= TEXT SEGMENT =
So the the U.S. Navy's new Zumwalt-class destroyer has been launched--at the cost of more than $7 billion per ship (more than half the cost of an aircraft carrier), and its only non-missile weapons are a pair of guns that have no ammunition!
I posit that the Zumwalt destroyer is everything that's wrong with the U.S. government.
First of all, the very reason for this ship's existence is to provide naval gun-based shore bombardment--a dubious aim in today's era of long-range guided missiles and carrier-launched aircraft, both of which are perfectly capable of doing the same job, and striking targets much farther inland, too. The only real advantages of naval gun-based shore bombardment are psychological shock value and cost-effectiveness (cruise missiles and aircraft-delivered munitions are expensive).
So how does the Zumwalt destroyer do when it comes to cost-effective demoralizing naval shore bombardment?

= TASK REQUIREMENTS =
a – Using the Zumwalt destroyer text, decide whether each statement agrees with it. For each, answer yes or no and quote the words that settle it. (i) The ship's only non-missile weapons are a pair of guns. (ii) Cruise missiles cost less than naval gun bombardment. (iii) Each ship costs less than half as much as an aircraft carrier.
b – According to the Zumwalt destroyer text, what are the only real advantages of naval gun-based shore bombardment?

= SUPPLIED MATERIAL =

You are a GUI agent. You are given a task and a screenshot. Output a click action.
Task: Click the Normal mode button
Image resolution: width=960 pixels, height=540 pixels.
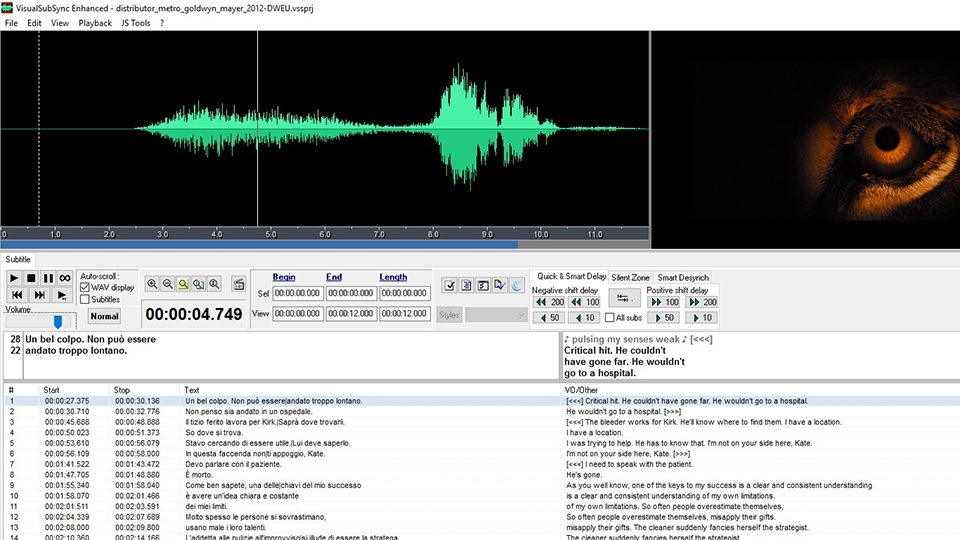pyautogui.click(x=104, y=316)
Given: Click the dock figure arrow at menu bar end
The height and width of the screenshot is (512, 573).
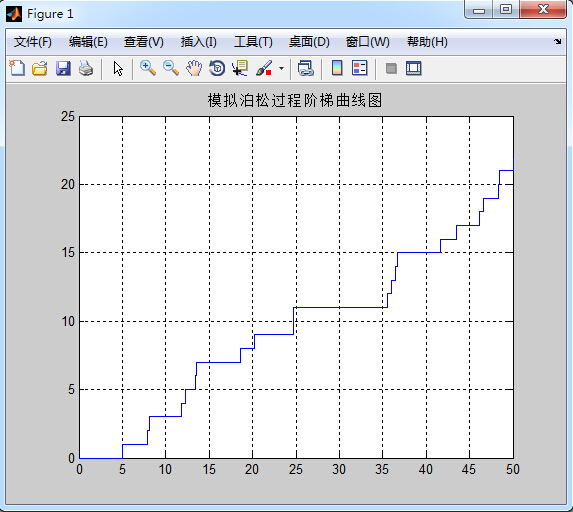Looking at the screenshot, I should pyautogui.click(x=558, y=42).
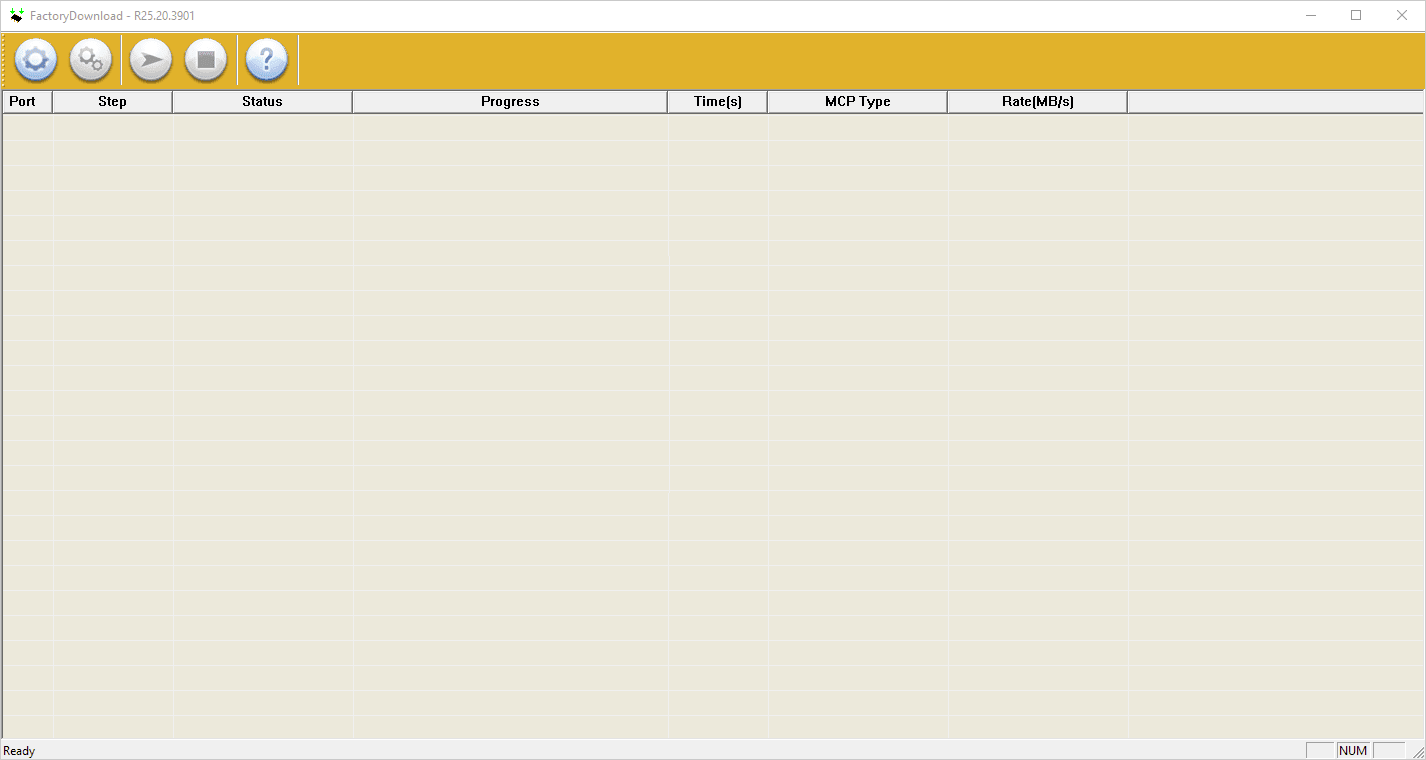The height and width of the screenshot is (760, 1426).
Task: Open the advanced configuration double-gear tool
Action: [x=91, y=59]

= SOLUTIONS PER TASK =
a –
(i) Yes: "its only non-missile weapons are a pair of guns that have no ammunition"
(ii) No: "cruise missiles and aircraft-delivered munitions are expensive"
(iii) No: "more than half the cost of an aircraft carrier"

b – Psychological shock value and cost-effectiveness.